A full-day symposium exploring the concept of powerfields in the work of Vito Acconci and Acconci Studio

Fields of Knowledge
  • Aesthetics / Media
  • Artistic legacies
  • Curatorial practice
  • Pedagogy

Organizers

Christine Poggi, Meredith Malone

Funders

Department of the History of Art at the University of Pennsylvania

Acknowledgments

Leslee Halpern-Rogath and David Rogath

Opens to public

03/01/2008

Address

Slought
4017 Walnut
Philadelphia, PA 19104

Economy

50% Formal - 50% Informal

Slought and the Department of the History of Art at the University of Pennsylvania are pleased to announce a full-day symposium addressing the work of Vito Acconci and the Acconci Studio on Saturday, March 1, 2008 from 10:30-4:30pm.

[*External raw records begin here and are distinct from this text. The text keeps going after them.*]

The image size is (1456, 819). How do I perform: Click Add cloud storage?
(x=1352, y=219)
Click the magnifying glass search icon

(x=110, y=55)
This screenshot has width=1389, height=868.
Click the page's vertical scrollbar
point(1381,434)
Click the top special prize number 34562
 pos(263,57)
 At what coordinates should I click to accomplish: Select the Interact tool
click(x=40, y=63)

The symposium will feature presentations by Annette Fierro, Liz Kotz, Alan Licht, Christine Poggi, Frazer Ward, and Matthew Witkovsky, and will be introduced and moderated by Meredith Malone and Monica Amor.

The symposium has been organized by curators Christine Poggi and Meredith Malone in conjunction with Power Fields: Explorations in the Work of Vito Acconci, an exhibition featuring the work of artist Vito Acconci and the Acconci Studio, on display at Slought from February 15-March 31, 2008.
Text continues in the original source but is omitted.